Coronavirus : quels sont les enjeux derrière le débat sur la levée des brevets des vaccins ?

- Mis à jour le -
Par , France Bleu
France

Après les États-Unis, l'Union européenne s'est dit ce jeudi 6 mai "prête à discuter" d'une levée des brevets sur les vaccins anti-covid.
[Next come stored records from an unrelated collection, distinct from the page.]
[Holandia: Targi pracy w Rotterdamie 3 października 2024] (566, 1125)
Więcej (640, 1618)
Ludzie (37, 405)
Emmanuel Macron, d'abord défavorable à cette idée, a apporté finalement son "soutien complet". Les laboratoires eux y sont globalement opposés,

Une centaine de pays et d'ONG sont favorables à la levée des brevets sur les vaccins, les laboratoires eux y sont opposés - Photo d'illustration
Une centaine de pays et d'ONG sont favorables à la levée des brevets sur les vaccins, les laboratoires eux y sont opposés - Photo d'illustration © Maxppp - Mikael Anisset

Alors que la menace d'un manque de vaccins contre le coronavirus se fait de plus en plus pesante, une proposition américaine pourrait bien relancer la production et la distribution de ces doses. Les brevets sur les vaccins sont essentiellement détenus par les laboratoires américains, mais le président des États-Unis, Joe Biden, a annoncé ce mercredi 5 mai être favorable à la levée de la propriété intellectuelle sur les vaccins. Une décision "historique" selon le patron de l'Organisation mondiale de la Santé, Tedros Adhanom Ghebreyesus. Si l'Union européenne s'est dit "prête à discuter" de cette suspension des brevets et Emmanuel Macron a apporté son "soutien complet", les lobbys pharmaceutiques eux sont vent debout.

Une proposition déposée depuis octobre 2020

"Ces circonstances extraordinaires nécessitent des mesures extraordinaires". C'est en ces mots que la représentante américaine au Commerce, Katherine Tai, a apporté le soutien surprise des États-Unis à une proposition déposée depuis le 2 octobre dernier par l'Afrique du Sud et l'Inde, auprès de l'Organisation mondiale du Commerce : la levée des brevets sur les vaccins contre le coronavirus.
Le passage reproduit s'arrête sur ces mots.